Karyotype AI for Precision Oncology

Zahra Shamsi,Drew Bryant,Jacob Wilson,Xiaoyu Qu,Avinava Dubey,Konik Kothari,Mostafa Dehghani,Mariya Chavarha,Valerii Likhosherstov,Brian Williams,Michael Frumkin,Fred Appelbaum,Krzysztof Choromanski,Ali Bashir,Min Fang

Chromosome analysis is essential for diagnosing genetic disorders. For hematologic malignancies, identification of somatic clonal aberrations by karyotype analysis remains the standard of care. However, karyotyping is costly and time-consuming because of the largely manual process and the expertise required in identifying and annotating aberrations. Efforts to automate karyotype analysis to date fell short in aberration detection. Using a training set of ~10k patient specimens and ~50k karyograms from over 5 years from the Fred Hutchinson Cancer Center, we created a labeled set of images representing individual chromosomes. These individual chromosomes were used to train and assess deep learning models for classifying the 24 human chromosomes and identifying chromosomal aberrations. The top-accuracy models utilized the recently introduced Topological Vision Transformers (TopViTs) with 2-level-block-Toeplitz masking, to incorporate structural inductive bias. TopViT outperformed CNN (Inception) models with >99.3% accuracy for chromosome identification, and exhibited accuracies >99% for aberration detection in most aberrations. Notably, we were able to show high-quality performance even in "few shot" learning scenarios. Incorporating the definition of clonality substantially improved both precision and recall (sensitivity). When applied to "zero shot" scenarios, the model captured aberrations without training, with perfect precision at >50% recall. Together these results show that modern deep learning models can approach expert-level performance for chromosome aberration detection. To our knowledge, this is the first study demonstrating the downstream effectiveness of TopViTs. These results open up exciting opportunities for not only expediting patient results but providing a scalable technology for early screening of low-abundance chromosomal lesions.

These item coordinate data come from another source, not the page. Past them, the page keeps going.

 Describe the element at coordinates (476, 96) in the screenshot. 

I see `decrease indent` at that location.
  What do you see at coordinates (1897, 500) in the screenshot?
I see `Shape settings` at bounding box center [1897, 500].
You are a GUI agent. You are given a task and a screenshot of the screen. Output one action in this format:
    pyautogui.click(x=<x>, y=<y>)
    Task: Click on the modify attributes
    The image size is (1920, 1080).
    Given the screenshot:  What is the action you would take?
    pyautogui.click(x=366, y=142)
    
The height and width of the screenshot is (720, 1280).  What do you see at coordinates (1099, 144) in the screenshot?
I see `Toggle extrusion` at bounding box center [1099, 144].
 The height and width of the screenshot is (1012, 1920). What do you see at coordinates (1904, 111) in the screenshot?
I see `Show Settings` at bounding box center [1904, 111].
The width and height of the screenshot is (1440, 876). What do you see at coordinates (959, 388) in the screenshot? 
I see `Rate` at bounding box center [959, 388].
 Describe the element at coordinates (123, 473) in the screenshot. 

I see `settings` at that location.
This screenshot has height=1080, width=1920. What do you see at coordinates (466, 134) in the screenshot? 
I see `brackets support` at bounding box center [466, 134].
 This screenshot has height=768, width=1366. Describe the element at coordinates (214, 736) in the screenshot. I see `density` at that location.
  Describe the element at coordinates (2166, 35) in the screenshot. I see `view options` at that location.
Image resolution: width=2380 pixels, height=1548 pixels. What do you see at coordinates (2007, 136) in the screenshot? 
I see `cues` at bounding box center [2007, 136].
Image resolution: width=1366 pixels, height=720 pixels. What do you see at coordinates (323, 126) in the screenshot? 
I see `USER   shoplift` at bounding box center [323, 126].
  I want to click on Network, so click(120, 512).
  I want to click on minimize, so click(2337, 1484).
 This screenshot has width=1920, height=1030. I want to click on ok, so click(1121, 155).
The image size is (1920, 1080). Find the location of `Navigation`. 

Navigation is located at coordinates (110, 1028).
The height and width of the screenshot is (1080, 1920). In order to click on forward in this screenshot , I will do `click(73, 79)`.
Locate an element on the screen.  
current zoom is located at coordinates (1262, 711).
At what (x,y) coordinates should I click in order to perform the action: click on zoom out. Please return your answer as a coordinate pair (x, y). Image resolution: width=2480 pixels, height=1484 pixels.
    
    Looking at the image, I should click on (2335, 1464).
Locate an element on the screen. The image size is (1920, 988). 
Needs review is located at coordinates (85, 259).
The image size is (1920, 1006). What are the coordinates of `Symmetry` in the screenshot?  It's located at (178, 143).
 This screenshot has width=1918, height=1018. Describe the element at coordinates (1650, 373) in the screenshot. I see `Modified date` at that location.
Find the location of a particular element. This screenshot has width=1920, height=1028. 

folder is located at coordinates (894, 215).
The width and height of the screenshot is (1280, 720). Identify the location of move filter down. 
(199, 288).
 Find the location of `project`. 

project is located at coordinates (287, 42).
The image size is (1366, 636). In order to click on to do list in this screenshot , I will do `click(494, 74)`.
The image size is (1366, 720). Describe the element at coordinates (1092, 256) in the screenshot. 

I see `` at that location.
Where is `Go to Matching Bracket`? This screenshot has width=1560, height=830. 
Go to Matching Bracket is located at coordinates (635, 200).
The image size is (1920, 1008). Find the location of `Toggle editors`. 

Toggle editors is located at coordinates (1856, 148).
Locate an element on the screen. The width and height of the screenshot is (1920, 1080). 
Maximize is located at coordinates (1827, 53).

翻译：染色体分析对于诊断遗传性疾病至关重要。对于血液系统恶性肿瘤，通过组型分析识别体细胞克隆性畸变仍是当前标准诊疗方法。然而，由于主要依赖人工流程且需要专业经验来识别和注释畸变，组型分析成本高昂且耗时。迄今为止，自动化组型分析的尝试在畸变检测方面仍存在不足。利用来自弗雷德·哈钦森癌症中心超过5年间约1万份患者样本和约5万张组型图的训练集，我们创建了代表单个染色体的标注图像集。这些单条染色体图像被用于训练和评估深度学习模型，以实现对24条人类染色体的分类及染色体畸变识别。最优精度模型采用近期提出的拓扑视觉Transformer（TopViTs）结合两级块托普利茨掩码，以此引入结构归纳偏置。TopViT在染色体识别任务中表现优于CNN（Inception）模型，准确率超过99.3%，并且在大多数畸变检测中准确率超过99%。值得注意的是，即使在"少样本"学习场景下，我们仍能展现高质量性能。引入克隆性定义显著提升了精确率和召回率（灵敏度）。当应用于"零样本"场景时，该模型无需训练即可捕获畸变，在召回率超过50%的条件下保持完美精确率。这些结果表明，现代深度学习模型能够在染色体畸变检测中达到接近专家水平的性能。据我们所知，这是首个证明TopViTs下游有效性的研究。这些结果不仅为加速患者结果报告开辟了令人振奋的机遇，还提供了一种可扩展的技术，用于低丰度染色体病变的早期筛查。